### TASKS
- a) Answer these questions using the events listing, one answer per line:
(i) What are the dates of the forty-ninth annual Harlem Week?
(ii) Who founded the Bessie Awards, and in what year?
(iii) In which park at Lincoln Center will this year's Bessie Awards ceremony take place?
- b) Continue the events listing about Harlem Week and the Bessie Awards from the point where it stops.

### EXERCISE PASSAGE
=== Begin Enclosure ===

The theme of the forty-ninth annual Harlem Week is “Be the Change: Hope. Joy. Love.”; it runs August 9-16 with such other free events as the panel discussion “Climate & Environmental Justice in Harlem: Storms, Heat & Wildfires,” A Harlem SummerStage concert, Senior Citizens Day, the Uptown Night Market, the Percy Sutton Harlem 5K Run & Walk & Children’s Run, “Choose Healthy Life Service of Renewal and Healing,” Great Jazz on the Great Hill in Central Park with Wycliffe Gordon and Bobby Sanabria, Imagenation Outdoor Film Festival screenings of Beat Street with DJ Spivey and Max Roach: The Drum Also Waltzes, a Youth Conference & Hackathon, Economic Development Day, an Arts & Culture Broadway Summit, Harlem on My Mind Conversations, a Jobs & Career Fair, and more. “We continue to build a stronger, more united Harlem, radiating hope, joy, and love throughout our beloved city,” Harlem Week chairman Lloyd Williams said in a statement.

[Mark Rifkin is a Brooklyn-born, Manhattan-based writer and editor; you can follow him on Substack here.]

LINCOLN CENTER SUMMER FOR THE CITY: THE BESSIE AWARDS

The Illustrious Blacks wil host the 2023 Bessie Awards outside at Lincoln Center (photo by Gregory Kramer)

THE BESSIE AWARDS
Damrosch Park, Lincoln Center for the Performing Arts
Friday, August 4, free (Fast Track RSVP available), 7:30
www.lincolncenter.org
bessies.org

In 1984, Dance Theater Workshop executive director David R. White founded the Bessie Awards, named after dance teacher Bessie Schönberg and given to outstanding work in the field of independent dance. Among the winners in the inaugural year were Trisha Brown, Pina Bausch, Yoshiko Chuma and the School of Hard Knocks, Mark Morris, Anne Bogart, and Eiko & Koma, a lofty group of creators. This year’s ceremony will take place August 4 at 7:30 at Lincoln Center’s Damrosch Park as part of the Summer for the City program, with free admission to all; it’s a fantastic opportunity to join in the celebration of movement while seeing some of the best contemporary performers and choreographers.

Pina Bausch’s Água (1995/2023) is up for Outstanding Revival at the 2023 Bessies (photo by Julieta Cervantes)

=== End Enclosure ===

### EXTRACTED INFORMATION
=== Begin Enclosure ===

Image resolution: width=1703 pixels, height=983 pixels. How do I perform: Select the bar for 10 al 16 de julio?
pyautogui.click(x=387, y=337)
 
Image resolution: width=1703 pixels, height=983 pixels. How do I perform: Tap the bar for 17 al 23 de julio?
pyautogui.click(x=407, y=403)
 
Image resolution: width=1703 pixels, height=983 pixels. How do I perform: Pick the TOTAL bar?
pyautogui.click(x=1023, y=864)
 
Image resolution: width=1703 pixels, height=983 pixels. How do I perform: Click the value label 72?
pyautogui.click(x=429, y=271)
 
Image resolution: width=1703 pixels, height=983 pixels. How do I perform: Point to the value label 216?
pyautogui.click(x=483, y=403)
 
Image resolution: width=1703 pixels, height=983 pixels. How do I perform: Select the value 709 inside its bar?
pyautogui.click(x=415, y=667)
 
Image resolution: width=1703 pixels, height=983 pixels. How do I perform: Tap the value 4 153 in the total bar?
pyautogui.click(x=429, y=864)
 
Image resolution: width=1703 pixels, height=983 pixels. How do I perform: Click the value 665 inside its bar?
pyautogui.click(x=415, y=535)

=== End Enclosure ===
=== Begin Enclosure ===

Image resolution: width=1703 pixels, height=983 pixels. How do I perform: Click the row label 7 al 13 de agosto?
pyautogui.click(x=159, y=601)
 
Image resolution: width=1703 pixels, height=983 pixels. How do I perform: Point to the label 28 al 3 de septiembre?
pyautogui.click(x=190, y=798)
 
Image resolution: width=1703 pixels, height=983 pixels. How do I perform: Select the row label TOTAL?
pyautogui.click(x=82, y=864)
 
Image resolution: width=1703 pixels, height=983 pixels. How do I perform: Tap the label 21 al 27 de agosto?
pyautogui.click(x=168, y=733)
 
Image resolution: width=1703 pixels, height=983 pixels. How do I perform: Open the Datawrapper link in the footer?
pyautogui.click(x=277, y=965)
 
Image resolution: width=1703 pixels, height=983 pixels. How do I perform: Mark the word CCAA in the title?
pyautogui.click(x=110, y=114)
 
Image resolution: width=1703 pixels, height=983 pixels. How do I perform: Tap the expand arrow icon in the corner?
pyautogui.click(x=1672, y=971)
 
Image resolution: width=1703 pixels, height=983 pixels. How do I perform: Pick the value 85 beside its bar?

=== End Enclosure ===
=== Begin Enclosure ===

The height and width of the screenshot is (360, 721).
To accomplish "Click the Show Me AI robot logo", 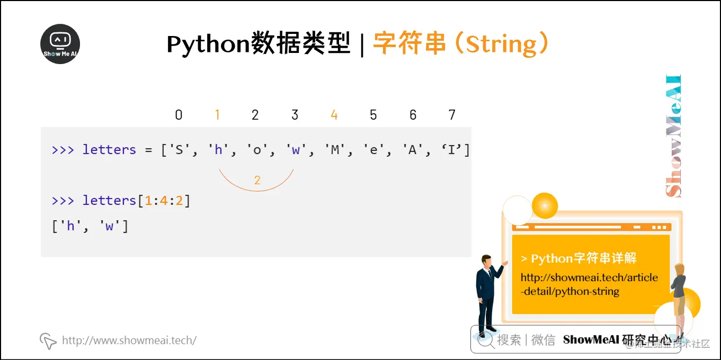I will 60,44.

=== End Enclosure ===

### SOLVED PROBLEMS
- a)
(i) August 9-16
(ii) David R. White, executive director of Dance Theater Workshop, in 1984
(iii) Damrosch Park

- b)
The thirty-ninth annual event will be hosted by the Illustrious Blacks (Manchildblack x Monstah Black) and feature performances by Dance Theatre of Harlem (in honor of Lifetime Achievement in Dance recipient Virginia Johnson), Princess Lockerooo’s Fabulous Waack Dancers, Earl Mosley’s Diversity of Dance, Ladies of Hip-Hop Collective (in honor of Service to the Field of Dance honoree Michele Byrd-McPhee), and students from AbunDance Academy of the Arts. Presenters include Mireicy Aquino, George Faison, Jhailyn Farcon, Dionne Figgins, Erin Fogerty, Tiffany Geigel, Dyane Harvey Salaam, Karisma Jay, Gian Marco Riccardo Lo Forte, Fredrick Earl Mosley, Abdel Salaam, Paz Tanjuaquio, and Ms Vee; this year’s jury panel consists of Ayodele Casel, Kyle Marshall, and luciana achugar.

Awards will be given out in the following categories: Outstanding Choreographer / Creator, Outstanding “Breakout” Choreographer, Outstanding Performer, Outstanding Revival, Outstanding Sound Design / Music Composition, and Outstanding Visual Design, for works presented at such venues as the Joyce, Gibney, the Shed, BAM, Danspace Project, Movement Research at the Judson Church, Performance Space New York, City Center, Arts on Site, and New York Live Arts (formerly Dance Theater Workshop). Nominees include Pina Bausch & Tanztheater Wuppertal, Camille A. Brown & Dancers, marion spencer, Vanessa Anspaugh, Sidra Bell, Rennie Harris, Deborah Hay, Shamel Pitts, and Niall Jones.

Following the ceremony, there will be a special Bessies Silent Disco After-Party with DJ Sabine Blazin on Josie Robertson Plaza, where a giant disco ball dangles over the Revson Fountain.